Four minutes after the ships exchanged their first broadsides, Allen lost a leg. His first lieutenant was also badly wounded, and Arguss rigging was badly cut up. Pelican tried to cross Arguss stern to deliver raking fire but Arguss second lieutenant, William Howard Allen (not related to the commanding officer), threw his sails aback to slow the American brig and instead raked Pelican. This did not fatally cripple the British vessel, and the two brigs continued to exchange broadsides, with Pelican now to leeward. After four more minutes, Arguss rigging was too badly damaged for the Americans to prevent Pelican from crossing Arguss stern and delivering several raking broadsides.
Finally, three-quarters of an hour after the action began, the two vessels came into contact, Arguss bow against Pelicans quarter. British boarding parties mustered, but before they could board Argus the Americans surrendered.

Unusually for the War of 1812, the American gunnery in this engagement was comparatively ineffective, although Pelicans sides were "filled with grapeshot" and two of Pelicans carronades had been dismounted. British gunnery was "at least of the standard which had brought victory in a hundred victories against the French."

====Aftermath====
Pelican and the captured Argus went in to Plymouth, England. Allen died there of his wounds a week after the battle. He was buried with full military honors. The rest of the crew, including sailing master Uriah P. Levy, were held as prisoners of war in England for the duration of the war.

In 1813, construction commenced for a replacement 18-gun brig Argus at the Washington Naval Yard – but the ship was destroyed in the burning of Washington the following year before it could be launched.

▸ **Excerpted records**:
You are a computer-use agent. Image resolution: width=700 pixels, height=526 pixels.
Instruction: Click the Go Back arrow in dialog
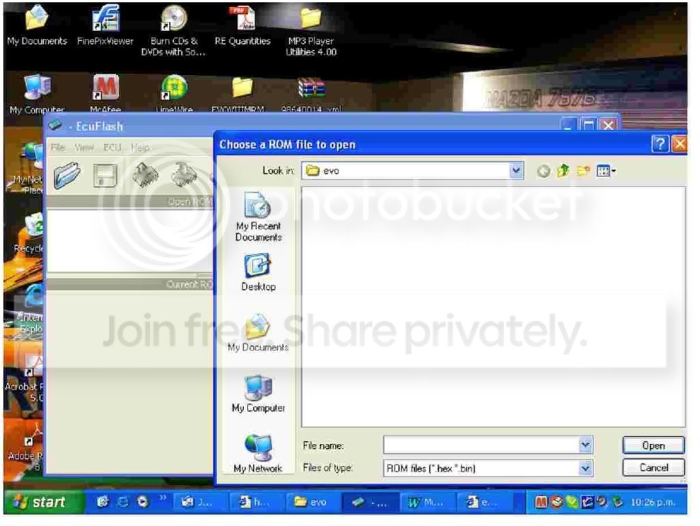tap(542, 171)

==

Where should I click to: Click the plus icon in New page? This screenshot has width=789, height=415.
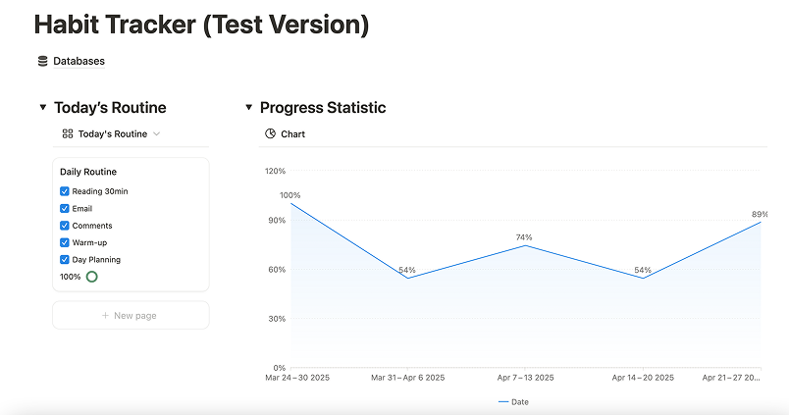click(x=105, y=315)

* * *

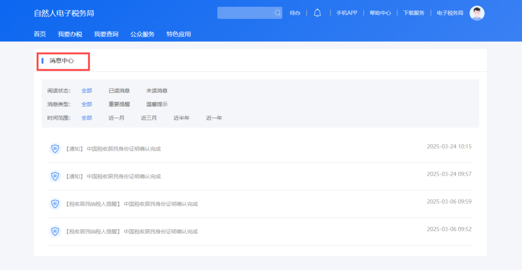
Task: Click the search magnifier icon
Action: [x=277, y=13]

▸ **Aim of the task**:
Copy out the entire passage above on the battle between Argus and Pelican and its aftermath, without changing a word.

▸ **Response to the task**:
Four minutes after the ships exchanged their first broadsides, Allen lost a leg. His first lieutenant was also badly wounded, and Arguss rigging was badly cut up. Pelican tried to cross Arguss stern to deliver raking fire but Arguss second lieutenant, William Howard Allen (not related to the commanding officer), threw his sails aback to slow the American brig and instead raked Pelican. This did not fatally cripple the British vessel, and the two brigs continued to exchange broadsides, with Pelican now to leeward. After four more minutes, Arguss rigging was too badly damaged for the Americans to prevent Pelican from crossing Arguss stern and delivering several raking broadsides.
Finally, three-quarters of an hour after the action began, the two vessels came into contact, Arguss bow against Pelicans quarter. British boarding parties mustered, but before they could board Argus the Americans surrendered.

Unusually for the War of 1812, the American gunnery in this engagement was comparatively ineffective, although Pelicans sides were "filled with grapeshot" and two of Pelicans carronades had been dismounted. British gunnery was "at least of the standard which had brought victory in a hundred victories against the French."

====Aftermath====
Pelican and the captured Argus went in to Plymouth, England. Allen died there of his wounds a week after the battle. He was buried with full military honors. The rest of the crew, including sailing master Uriah P. Levy, were held as prisoners of war in England for the duration of the war.

In 1813, construction commenced for a replacement 18-gun brig Argus at the Washington Naval Yard – but the ship was destroyed in the burning of Washington the following year before it could be launched.